Jeder ist beziehungsfähig, sagt Stefanie Stahl, Autorin des Bestsellers “Das Kind in dir muss Heimat finden”. In ihrem neuen Buch zeigt sie auf, dass eine erfüllte Liebesbeziehung kein Zufall, sondern eine Frage der inneren Einstellung ist. Am Beispiel des bindungsängstlichen Robert und der verlustängstlichen Julia. Ein Buchauszug
Beziehungsanfänge sind oft von einer gewissen Unsicherheit auf beiden Seiten gekennzeichnet. Anfänglich sind zumeist beide Partner bestrebt, sich die Liebe des anderen zu sichern. Der Wunsch, das Liebesobjekt fest einzufangen, ist eng verknüpft mit dem eigenen Selbstwert. Eine Zurückweisung in Liebesdingen greift den Selbstwert massiv an, während eine erfolgreiche Eroberung den Selbstwert stärkt. Das aktive Bindungssystem, das uns in den Zustand der Verliebtheit versetzt, will Kontrolle über die Situation herstellen und den eigenen Selbstwert sichern.

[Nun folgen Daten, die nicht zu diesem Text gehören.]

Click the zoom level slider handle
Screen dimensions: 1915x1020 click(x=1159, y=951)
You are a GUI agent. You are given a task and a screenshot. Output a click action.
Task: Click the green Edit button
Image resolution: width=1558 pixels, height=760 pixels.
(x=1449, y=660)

Wenn das Zielobjekt gesichert ist, dann ist der Selbstwert bestätigt und der Bindungswunsch zunächst einmal erfüllt, entsprechend ist das Bindungssystem beruhigt. Ist die Bindung jedoch gesichert, dann erwacht in bindungsängstlichen Menschen die Angst vor dem Autonomieverlust. In einer festen Beziehung angekommen, fühlen sie sich plötzlich von den Erwartungen ihres Partners umzingelt und bereuen so manches Versprechen, das sie in der ersten Leidenschaft gegeben haben. Plötzlich fühlen sie sich unwohl und eingeengt.
Nun springt ihr Autonomiesystem an. Dies führt häufig zum plötzlichen Gefühlstod. Die verliebten Gefühle erkalten, der Partner verliert maßlos an Attraktivität. Sobald Robert das Gefühl hatte, dass er Julia sicher an der Angel hat, fühlte er sich von ihren Erwartungen an ihn vereinnahmt. Ab diesem Zeitpunkt setzte unbewusst die Assoziation zu seiner übergriffigen, erwartungsvollen Mutter ein. Solange er sich jedoch in der Beziehung mit Julia noch nicht ganz sicher wähnte, war er von seiner Angst vor Zurückweisung gesteuert. In dieser Phase ging es nur darum, Julia zu erobern und zu sichern. Das Autonomiesystem sorgt nun, nach der ersten Phase der Verliebtheit, für den notwendigen Sicherheitsabstand, der auch in einer Trennung münden kann.
Typische Merkmale eines aktiven Autonomiesystems sind:
- Man sucht nach dem perfekten Partner.
- Hat man den Partner nach einer Phase der Eroberung sicher an der Angel, setzt der Schwächenzoom ein: Man fokussiert auf die Schwächen des Partners. Die Schwächen erscheinen so ausgeprägt, dass man in heftige Zweifel gerät, ob der Partner oder die Partnerin der oder die Richtige ist.
- Man ist der Alleinherrscher über die Nähe und Distanz in der Beziehung, sprich, man übt eine stark einseitige Kontrolle darüber aus, wann der Partner einem nah sein darf.
- Man legt sich nicht auf eine gemeinsame Zukunft fest und eiert auch häufig um Verabredungen drumherum.
- Man erlebt den Partner als Eindringling im eigenen Revier, wenn dieser sich in der eigenen Wohnung aufhält.
- Man zweifelt an der Beziehung und denkt darüber nach, sich zu trennen.
- Nach Momenten der Nähe zum Partner taucht man ab und stellt wieder Distanz her.
- Man ist häufig nicht erreichbar für den Partner.
- Im Kontakt mit dem Partner schaltet man innerlich ab.
- Man verliert das Interesse an Sex mit dem Partner.
- Man minimiert die gemeinsame Zeit mit dem Partner.
- Man sieht viele andere attraktive potenzielle Partner und/oder schwärmt von seinem Expartner.
- Man fängt eine Affäre an und/oder geht öfter fremd.